今回は、コロナウイルスの感染拡大に伴い、世界中で旅客便が激減しているにも関わらず、未だに運航している国際線フライトはどのような路線かという話題です。
航空業界の生き残りをかけた取り組みと、未だに運航中の国際線路線について
以前当ブログの記事で、旅客機を用いた貨物輸送や、増加する貨物輸送についてご紹介しました。
下記のSam Chuiさんによる動画では、旅客機のPAX用シートに医療物資等の貨物を搭載している様子が紹介されています。貨物輸送で収益を少しでも確保し、航空各社が生き残りをかけた取り組みをしている様子が伝わってきます。また、この状況下でも未だに運航されている国際線フライトとして、カタール航空が紹介されています。
Sam Chui, Aviation’s Fight For Survival
カタール航空は、3月下旬の7日間にヨーロッパ方面(イギリス、ドイツ、フランス)に向かうフライトで、100,000人を輸送したとのことです。これは、祖国へ帰国しようとする旅客流動のようです。
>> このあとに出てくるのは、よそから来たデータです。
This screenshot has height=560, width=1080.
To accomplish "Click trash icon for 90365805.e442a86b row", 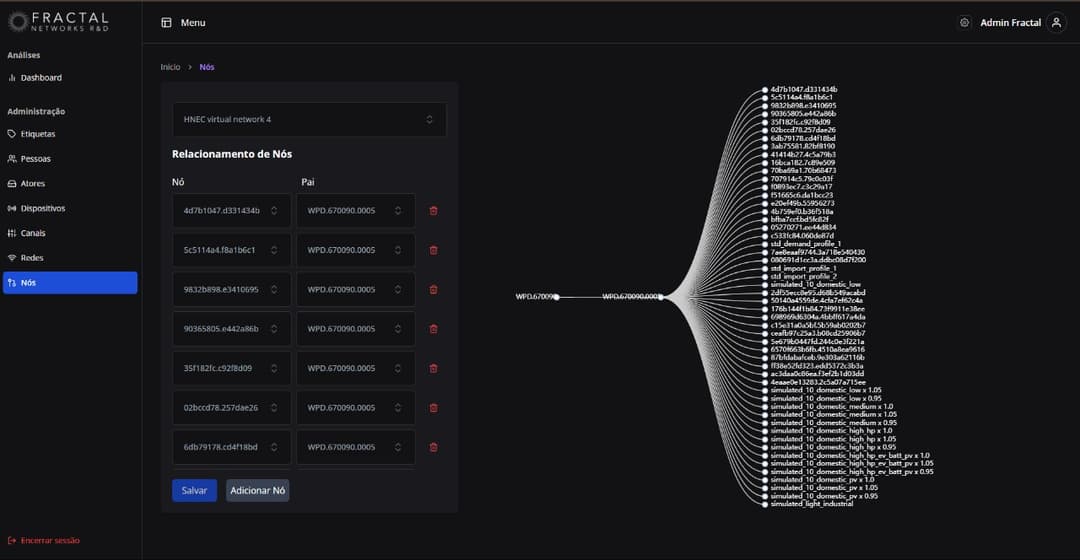I will click(433, 329).
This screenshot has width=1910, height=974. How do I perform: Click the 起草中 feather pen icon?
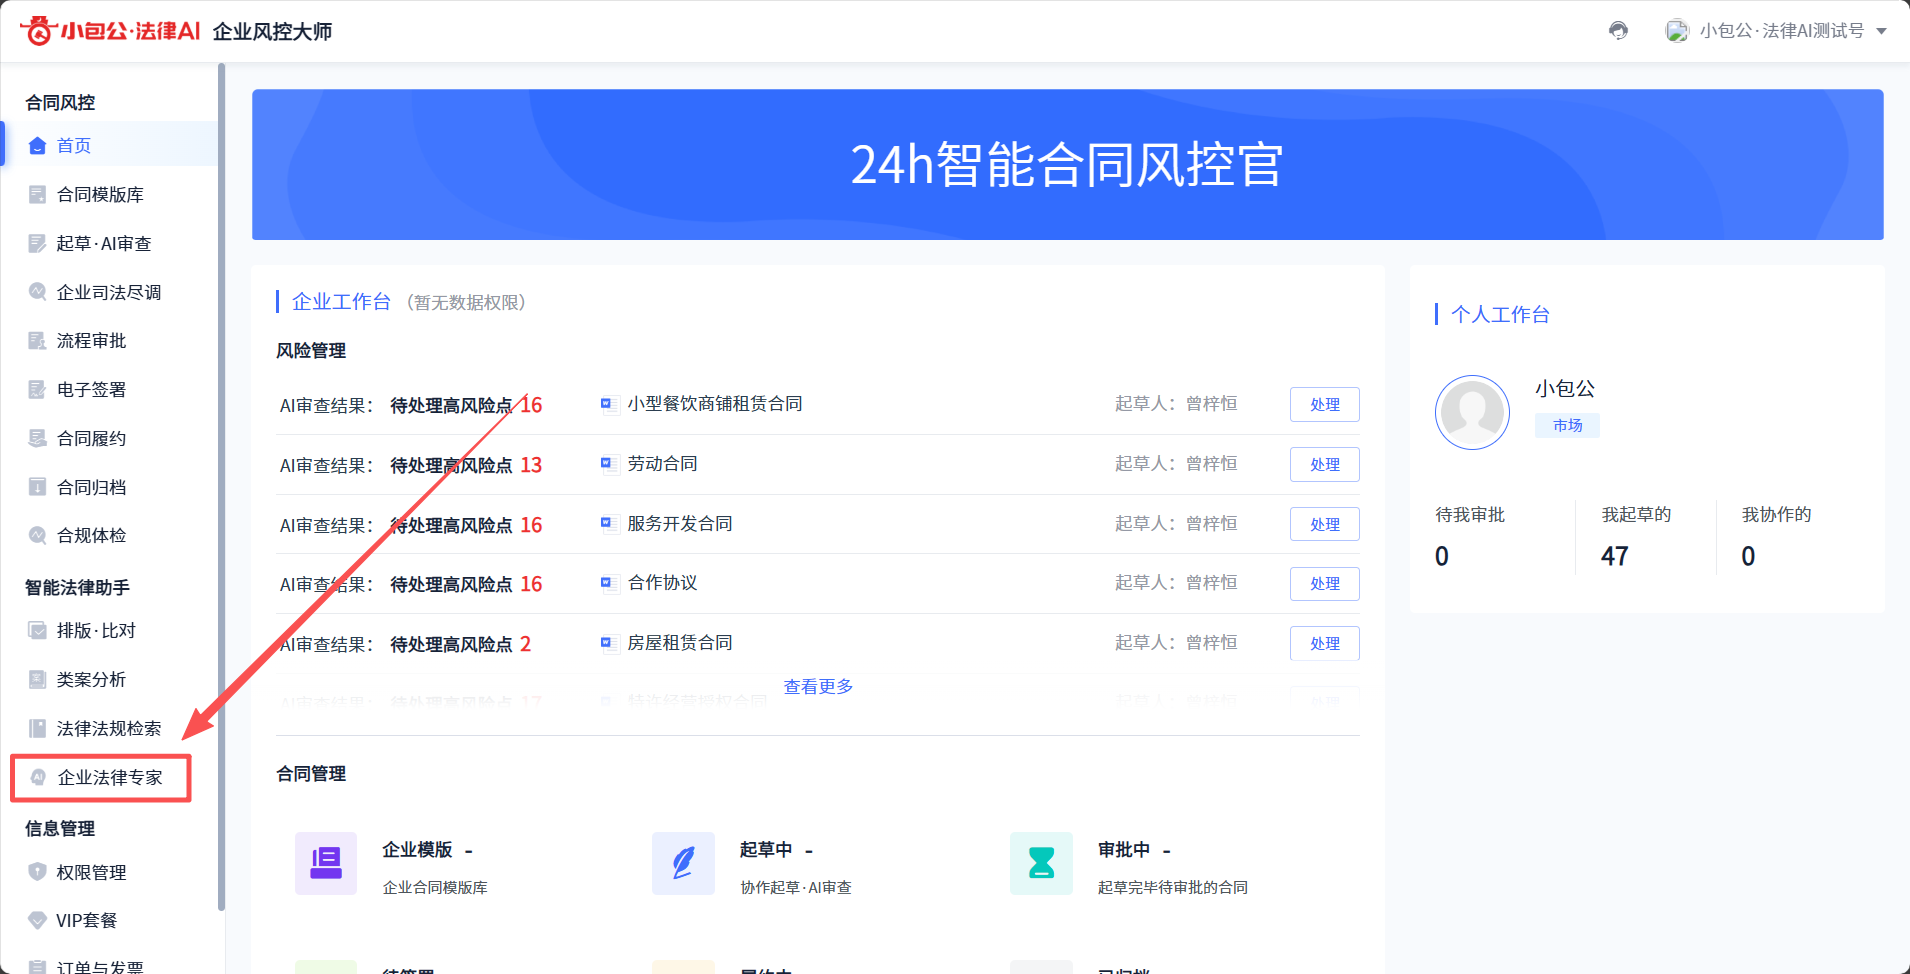683,863

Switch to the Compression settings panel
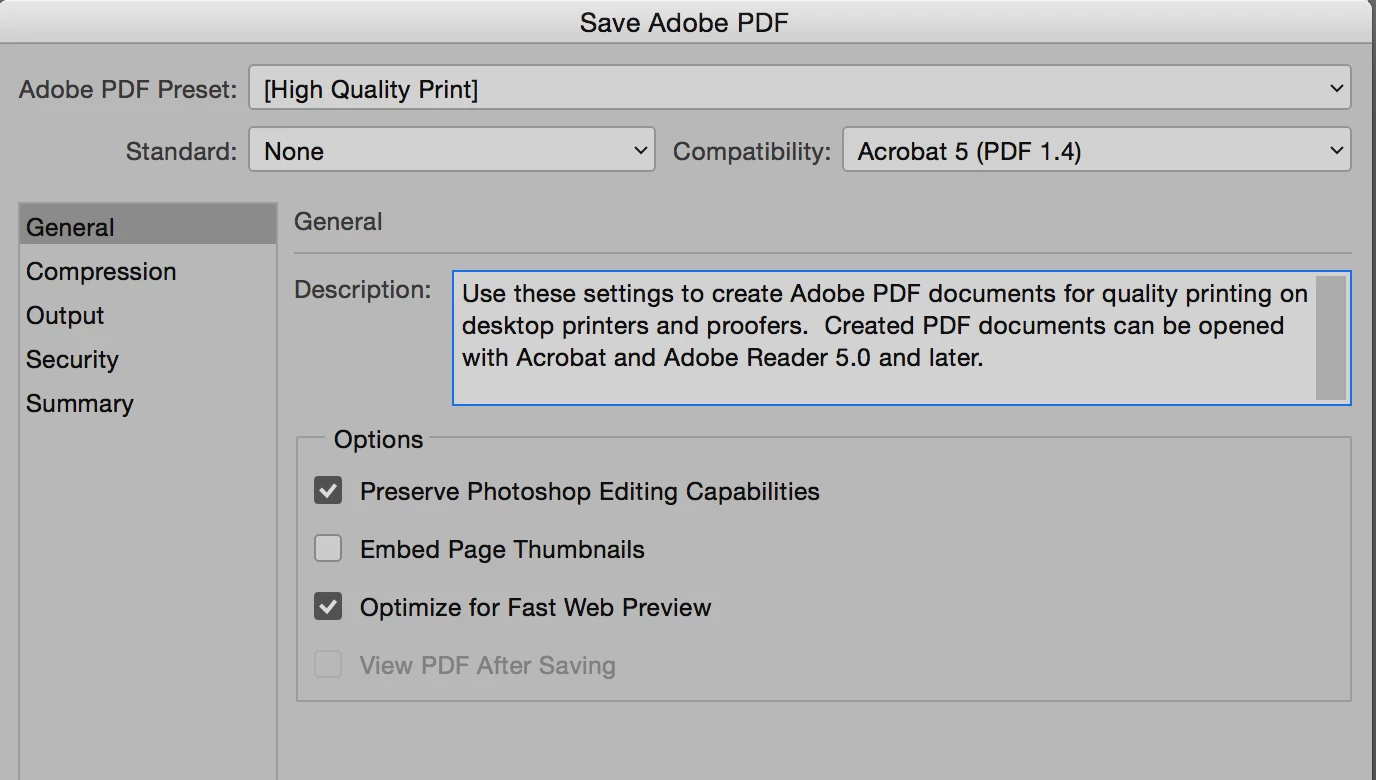(x=101, y=272)
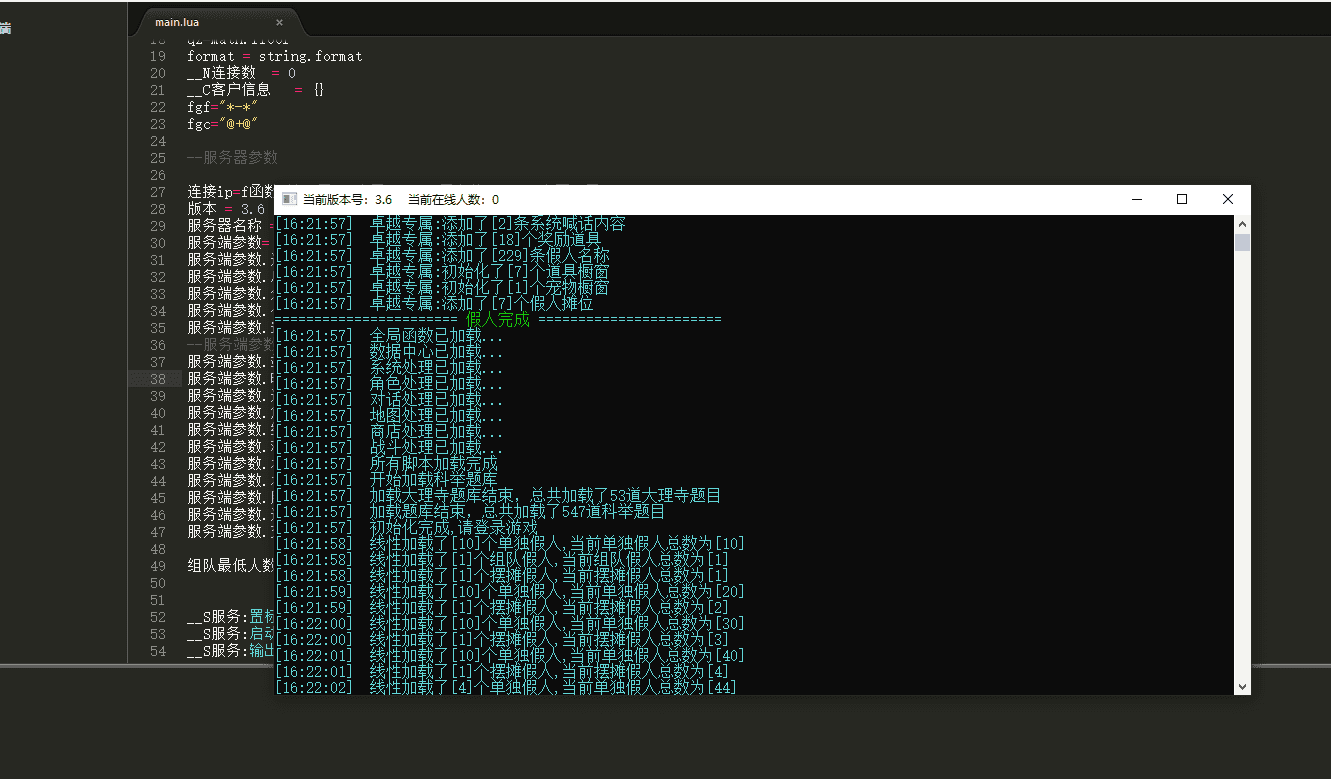This screenshot has height=779, width=1331.
Task: Close the server console window
Action: [x=1228, y=200]
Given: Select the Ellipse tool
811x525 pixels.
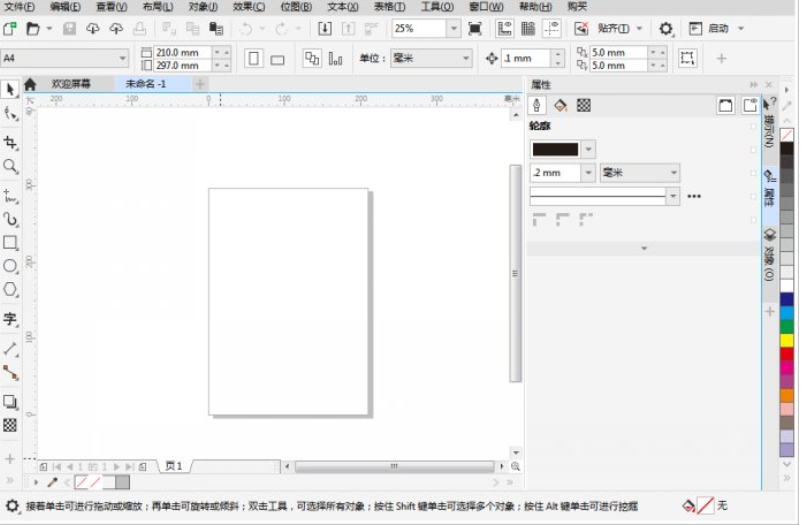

同航空は現在も、世界中の多くの主要空港への運航を継続しています。
カタール航空が現在も運航中の路線
https://www.qatarairways.com/en/travel-alerts/COVID-19-update.html
カタール航空 COVID-19 (Coronavirus) Updateより
カタール航空の上記サイトで確認できるのは、ヨーロッパ方面ではLHR(ロンドン)、FRA(フランクフルト)、CDG(パリ)といった主要空港、アジアではHKG(香港)、SIN(シンガポール)、MNL(マニラ)といった空港です。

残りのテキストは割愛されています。